My brothers, please tell me – what exactly is a man? No really – I want to know your definition of manhood. I’m sure I can get a myriad of responses from the sisters. You know us. Women can have either a romanticized version of what we think a man is and how he should be, or we often embrace a broke-down image of masculinity, and some will go as far as to define manhood by a counterfeit. I’m not looking for all that this go ‘round. So sisters, hold your peace. I’m asking the brothers because I need some straight talk from a man. I’m asking you, my brothers, because nobody knows like you do what living life as a man, specifically a Black man, is like and what it should be, according to God’s design.
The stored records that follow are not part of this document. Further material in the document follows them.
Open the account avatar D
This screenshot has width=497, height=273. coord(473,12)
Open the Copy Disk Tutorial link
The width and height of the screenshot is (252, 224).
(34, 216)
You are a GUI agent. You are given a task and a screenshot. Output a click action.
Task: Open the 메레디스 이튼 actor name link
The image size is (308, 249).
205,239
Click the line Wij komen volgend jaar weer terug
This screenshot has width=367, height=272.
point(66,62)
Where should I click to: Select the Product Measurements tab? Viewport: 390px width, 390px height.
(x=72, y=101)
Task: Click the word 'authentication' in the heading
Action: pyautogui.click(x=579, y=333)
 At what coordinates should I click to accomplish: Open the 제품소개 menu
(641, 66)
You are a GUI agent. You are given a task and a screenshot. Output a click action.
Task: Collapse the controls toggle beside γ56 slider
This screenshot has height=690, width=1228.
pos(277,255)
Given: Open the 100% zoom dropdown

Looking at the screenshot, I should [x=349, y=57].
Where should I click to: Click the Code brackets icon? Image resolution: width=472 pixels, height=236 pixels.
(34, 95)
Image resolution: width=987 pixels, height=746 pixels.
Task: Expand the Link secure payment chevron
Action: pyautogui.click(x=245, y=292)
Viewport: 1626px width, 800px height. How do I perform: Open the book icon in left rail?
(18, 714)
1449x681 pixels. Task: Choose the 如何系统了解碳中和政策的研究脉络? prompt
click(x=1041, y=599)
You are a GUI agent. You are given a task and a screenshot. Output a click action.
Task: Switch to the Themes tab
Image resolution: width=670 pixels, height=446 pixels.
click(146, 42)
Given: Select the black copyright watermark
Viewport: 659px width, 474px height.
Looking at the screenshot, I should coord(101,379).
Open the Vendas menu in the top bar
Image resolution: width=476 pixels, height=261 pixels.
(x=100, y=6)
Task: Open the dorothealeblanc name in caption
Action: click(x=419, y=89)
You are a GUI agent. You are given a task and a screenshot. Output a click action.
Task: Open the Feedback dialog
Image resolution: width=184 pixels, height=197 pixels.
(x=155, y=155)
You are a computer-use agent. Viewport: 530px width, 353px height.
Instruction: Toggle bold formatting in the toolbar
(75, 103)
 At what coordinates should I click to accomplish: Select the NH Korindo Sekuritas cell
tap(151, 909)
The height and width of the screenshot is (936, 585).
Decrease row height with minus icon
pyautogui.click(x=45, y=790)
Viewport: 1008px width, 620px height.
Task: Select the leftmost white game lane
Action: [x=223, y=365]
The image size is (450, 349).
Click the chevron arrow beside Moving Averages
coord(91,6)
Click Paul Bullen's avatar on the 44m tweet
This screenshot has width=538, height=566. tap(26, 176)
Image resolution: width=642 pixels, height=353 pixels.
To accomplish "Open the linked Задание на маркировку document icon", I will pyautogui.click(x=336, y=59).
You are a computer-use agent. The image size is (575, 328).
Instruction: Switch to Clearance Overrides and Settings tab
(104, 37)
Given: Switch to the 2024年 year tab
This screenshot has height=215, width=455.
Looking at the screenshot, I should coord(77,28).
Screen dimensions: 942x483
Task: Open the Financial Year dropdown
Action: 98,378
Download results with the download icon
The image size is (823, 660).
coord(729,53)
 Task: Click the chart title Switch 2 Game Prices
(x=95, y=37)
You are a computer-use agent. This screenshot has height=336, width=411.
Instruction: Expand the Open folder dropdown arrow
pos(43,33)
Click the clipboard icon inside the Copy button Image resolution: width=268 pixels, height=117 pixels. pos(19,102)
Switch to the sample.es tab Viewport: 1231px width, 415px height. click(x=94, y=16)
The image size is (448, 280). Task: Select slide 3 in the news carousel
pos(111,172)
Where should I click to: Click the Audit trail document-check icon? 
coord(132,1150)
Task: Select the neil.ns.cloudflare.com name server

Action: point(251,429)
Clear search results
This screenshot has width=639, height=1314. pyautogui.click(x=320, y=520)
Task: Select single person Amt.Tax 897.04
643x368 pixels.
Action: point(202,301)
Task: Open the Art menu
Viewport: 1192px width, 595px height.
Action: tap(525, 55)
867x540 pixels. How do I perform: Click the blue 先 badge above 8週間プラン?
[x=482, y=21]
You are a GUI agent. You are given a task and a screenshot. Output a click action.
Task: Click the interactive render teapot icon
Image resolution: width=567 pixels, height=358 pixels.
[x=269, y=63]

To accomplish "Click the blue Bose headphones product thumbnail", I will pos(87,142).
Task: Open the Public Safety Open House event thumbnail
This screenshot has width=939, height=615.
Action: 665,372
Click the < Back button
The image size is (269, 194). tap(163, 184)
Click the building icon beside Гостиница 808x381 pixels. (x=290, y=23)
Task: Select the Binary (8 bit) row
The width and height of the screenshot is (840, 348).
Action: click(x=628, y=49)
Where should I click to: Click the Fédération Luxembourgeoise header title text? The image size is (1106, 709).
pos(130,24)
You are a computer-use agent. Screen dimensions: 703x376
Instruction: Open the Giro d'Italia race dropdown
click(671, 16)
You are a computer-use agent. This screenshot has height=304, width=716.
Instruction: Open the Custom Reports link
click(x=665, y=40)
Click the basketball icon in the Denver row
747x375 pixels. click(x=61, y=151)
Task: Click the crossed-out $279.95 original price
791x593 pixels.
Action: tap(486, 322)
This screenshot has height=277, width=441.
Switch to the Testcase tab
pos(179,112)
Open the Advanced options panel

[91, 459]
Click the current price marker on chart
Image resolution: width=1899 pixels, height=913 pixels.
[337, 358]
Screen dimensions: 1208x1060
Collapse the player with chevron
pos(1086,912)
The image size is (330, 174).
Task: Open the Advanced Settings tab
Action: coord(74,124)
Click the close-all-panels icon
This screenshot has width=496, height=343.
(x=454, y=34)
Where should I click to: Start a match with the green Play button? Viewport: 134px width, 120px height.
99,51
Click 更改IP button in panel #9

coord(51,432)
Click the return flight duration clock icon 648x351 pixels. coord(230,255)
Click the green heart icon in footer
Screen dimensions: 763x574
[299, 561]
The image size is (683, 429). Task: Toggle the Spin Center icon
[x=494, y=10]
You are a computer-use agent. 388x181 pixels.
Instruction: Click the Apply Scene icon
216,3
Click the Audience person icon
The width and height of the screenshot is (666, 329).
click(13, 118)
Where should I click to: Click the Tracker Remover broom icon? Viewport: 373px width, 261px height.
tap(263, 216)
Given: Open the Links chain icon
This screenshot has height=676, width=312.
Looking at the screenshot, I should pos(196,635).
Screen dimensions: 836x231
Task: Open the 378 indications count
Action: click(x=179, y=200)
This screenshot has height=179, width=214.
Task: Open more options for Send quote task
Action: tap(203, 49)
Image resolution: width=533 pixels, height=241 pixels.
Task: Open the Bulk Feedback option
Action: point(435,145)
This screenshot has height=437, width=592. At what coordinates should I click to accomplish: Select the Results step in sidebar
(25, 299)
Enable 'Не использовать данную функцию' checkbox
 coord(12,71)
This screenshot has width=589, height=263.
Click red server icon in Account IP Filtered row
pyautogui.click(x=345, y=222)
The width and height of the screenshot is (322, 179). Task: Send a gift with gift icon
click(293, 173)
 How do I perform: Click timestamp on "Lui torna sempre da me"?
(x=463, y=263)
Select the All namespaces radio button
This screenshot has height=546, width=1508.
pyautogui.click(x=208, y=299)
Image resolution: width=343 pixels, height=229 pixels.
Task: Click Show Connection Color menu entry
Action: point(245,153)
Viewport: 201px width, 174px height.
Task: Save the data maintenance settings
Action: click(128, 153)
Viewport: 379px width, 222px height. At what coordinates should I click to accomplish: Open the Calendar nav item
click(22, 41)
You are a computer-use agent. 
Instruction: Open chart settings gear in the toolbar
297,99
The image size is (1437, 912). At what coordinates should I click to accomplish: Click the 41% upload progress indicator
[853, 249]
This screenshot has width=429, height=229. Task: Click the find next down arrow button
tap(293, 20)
Another thing – what’s your story? What’s it like being a Black man in America?  I want to hear your story because I’m as concerned for your wellbeing as a mother is for her child. Know this, that in no way am I inferring that you are a child. I simply make this comparison to confer the depth of my love. I don’t want to see any harm come to you, and I grieve beyond words when you die before the realization of your dreams. I’m your sister who sees the attack on your manhood, sometimes even before you do. I see the hit, and I do whatever I can to keep you from being struck down. I’m your mother, your wife, your daughter, your sister, your auntie, your niece, your cousin, your best friend. I’m not just an inquiring mind. I’m the woman who needs to know.   100! If you know you’re not correct or if you’re uncertain of what and how a man should be, just listen up and learn. Please, please DON’T answer.